Figure 1: A. (a) shim array (b) amplifier hardware (c) oscilloscope trace showing 2ms example pulses on four DAC output channels driven by SPI-bus from FPGA (5 kHz sine, 2 kHz sine, phase-shifted 5 kHz sine, and ramp); waveforms will be used to drive shim amplifiers in future experiments. B. The mf-wave sequence based on wave-CAIPI sequence with extra shim encoding. C. The k-space trajectory in both 2D (top) and 3D (bottom) acquisition of wave and mf-wave encoding. With multi-frequency encoding, the wave trajectory can be further broadened leading to better coverage of k-space.


Figure 2: Simulation results of different encoding modes. The g-factor maps reveal that the combination of low-frequency wave encoding and high-frequency wave encoding can achieve the best performance compared with others.

Figure 3: The process of mf-wave K-space synthesis for proof-of-concept experiments. (A) First, we calculated the desired spatial phase accumulation from shim-wave-encoding at different time points along with the readout window. (B) Second, for each time point, the in-vivo data was acquired after playing the above calculated phase as a “static” shim-phase-encoding step just before playing the gradient-wave-encoding. (C) During image reconstruction, the appropriate k-space data from each acquisition was combined to synthesize the dynamic shim-wave-encoded image.

Figure 4: A. The in-vivo reconstruction results of the no extra encoding (standard), wave encoding and mf-wave encoding. B. The acquired images without any acceleration in phase encoding direction, which shows the mf-wave image contains more voxel spreading than the traditional wave.

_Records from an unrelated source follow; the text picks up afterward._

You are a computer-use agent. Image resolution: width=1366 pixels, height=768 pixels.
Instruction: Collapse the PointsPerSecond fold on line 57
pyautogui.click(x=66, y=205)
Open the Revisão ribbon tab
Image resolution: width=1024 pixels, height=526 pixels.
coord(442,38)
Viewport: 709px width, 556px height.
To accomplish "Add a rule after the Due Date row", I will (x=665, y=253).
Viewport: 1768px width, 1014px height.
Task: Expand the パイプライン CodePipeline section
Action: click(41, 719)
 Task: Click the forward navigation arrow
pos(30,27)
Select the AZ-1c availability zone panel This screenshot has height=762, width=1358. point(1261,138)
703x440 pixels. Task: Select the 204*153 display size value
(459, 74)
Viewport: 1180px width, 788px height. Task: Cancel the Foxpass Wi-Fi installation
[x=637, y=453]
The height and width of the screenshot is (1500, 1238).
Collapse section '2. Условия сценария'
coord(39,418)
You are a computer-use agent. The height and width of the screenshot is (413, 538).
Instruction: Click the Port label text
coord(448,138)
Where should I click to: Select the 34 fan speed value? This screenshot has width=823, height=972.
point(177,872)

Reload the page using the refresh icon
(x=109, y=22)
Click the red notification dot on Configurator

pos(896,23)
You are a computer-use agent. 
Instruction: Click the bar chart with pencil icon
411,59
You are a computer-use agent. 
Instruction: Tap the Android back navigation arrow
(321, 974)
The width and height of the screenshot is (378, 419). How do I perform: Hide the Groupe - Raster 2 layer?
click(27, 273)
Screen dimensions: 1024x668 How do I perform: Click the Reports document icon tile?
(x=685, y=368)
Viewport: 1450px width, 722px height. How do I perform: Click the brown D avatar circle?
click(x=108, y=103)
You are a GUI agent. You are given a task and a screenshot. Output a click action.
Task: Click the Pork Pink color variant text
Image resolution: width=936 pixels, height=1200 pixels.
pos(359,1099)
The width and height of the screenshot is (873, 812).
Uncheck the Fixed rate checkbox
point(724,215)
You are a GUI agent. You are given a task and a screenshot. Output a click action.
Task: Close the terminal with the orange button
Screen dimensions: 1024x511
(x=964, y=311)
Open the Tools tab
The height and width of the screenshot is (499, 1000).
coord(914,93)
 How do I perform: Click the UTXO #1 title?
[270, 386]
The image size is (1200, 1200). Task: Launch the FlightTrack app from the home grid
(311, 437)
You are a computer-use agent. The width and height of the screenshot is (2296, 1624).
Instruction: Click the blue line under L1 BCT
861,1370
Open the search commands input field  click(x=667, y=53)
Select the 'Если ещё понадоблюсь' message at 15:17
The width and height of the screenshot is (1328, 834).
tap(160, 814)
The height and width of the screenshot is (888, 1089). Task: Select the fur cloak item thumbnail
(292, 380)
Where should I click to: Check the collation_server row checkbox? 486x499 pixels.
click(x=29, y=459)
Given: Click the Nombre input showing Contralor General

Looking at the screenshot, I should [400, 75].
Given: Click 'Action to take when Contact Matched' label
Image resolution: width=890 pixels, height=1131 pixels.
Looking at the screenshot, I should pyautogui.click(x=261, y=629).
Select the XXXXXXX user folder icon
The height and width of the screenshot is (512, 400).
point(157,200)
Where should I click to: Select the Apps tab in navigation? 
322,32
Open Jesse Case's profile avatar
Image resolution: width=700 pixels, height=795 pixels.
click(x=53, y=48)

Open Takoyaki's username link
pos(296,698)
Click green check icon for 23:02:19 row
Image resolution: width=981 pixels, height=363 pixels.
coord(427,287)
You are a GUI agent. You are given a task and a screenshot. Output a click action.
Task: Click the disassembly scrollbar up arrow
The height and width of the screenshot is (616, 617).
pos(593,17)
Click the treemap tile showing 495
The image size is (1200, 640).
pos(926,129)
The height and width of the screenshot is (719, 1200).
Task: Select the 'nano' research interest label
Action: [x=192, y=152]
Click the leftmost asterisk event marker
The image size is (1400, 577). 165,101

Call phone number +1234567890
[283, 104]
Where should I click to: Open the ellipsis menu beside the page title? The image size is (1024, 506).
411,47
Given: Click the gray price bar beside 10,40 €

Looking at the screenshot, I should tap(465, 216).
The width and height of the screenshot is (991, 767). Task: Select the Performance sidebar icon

Figure 5: The in-vivo reconstruction results and corresponding g-factor maps of multi-slice mf-wave with 8 x Rinplane (From top to bottom: standard acquisition, wave acquisition and mf-wave acquisition. From left to right: the 1st slice, the 2nd slice and the 3rd slice). With mf-wave encoding, the image quality improves as well as the g-factor maps.